Lebih lanjut, Habib Rizieq mengatakan bahwa setelah mendengar jika Baasyir dituduh terlibat dalam latihan militer di Aceh, dia menilai tuduhan tersebut sangat tidak masuk akal.
Menurut dia, latihan militer tersebut sebenarnya dirancang oleh Sofyan Tsauri sesuai fakta-fakta persidangan terhadap terpidana kasus terorisme yang juga seorang desertir dari Brimob. Ia mengatakan, Sofyan Tsauri diketahui membujuk sejumlah peserta latihan fisik untuk mengikuti latihan menggunakan senjata tanpa sepengetahuan pimpinan organisasi masing-masing peserta.
Akan tetapi menjelang pelaksanaan pelatihan tersebut di Aceh, lanjut dia, lokasi pelatihan dikepung aparat keamanan dan Sofyan Tsauri melarikan diri.
“Sofyan Tsauri sudah ditangkap, sudah divonis, bahkan sekarang sudah pembebasan bersyarat.
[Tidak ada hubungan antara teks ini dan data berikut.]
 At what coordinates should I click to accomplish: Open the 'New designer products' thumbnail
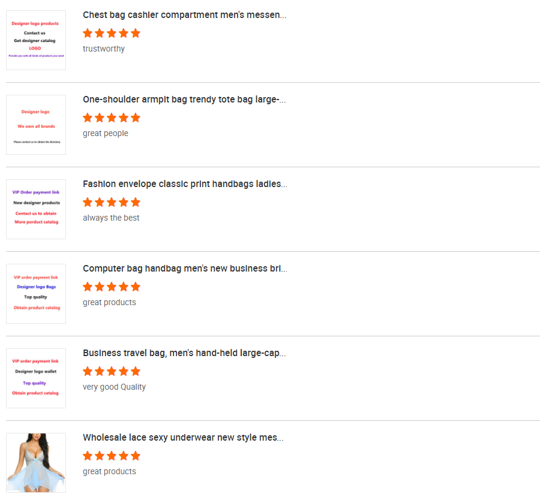point(36,209)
Jadi aneh, ada orang sebagai aktor utama yang mengakibatkan adanya korban jiwa, aktor utama yang menyediakan segala macam persenjataan dan amunisi, aktor utama yang menjebak generasi muda kita, kok hari ini sudah bisa gentayangan di tengah masyarakat,” katanya.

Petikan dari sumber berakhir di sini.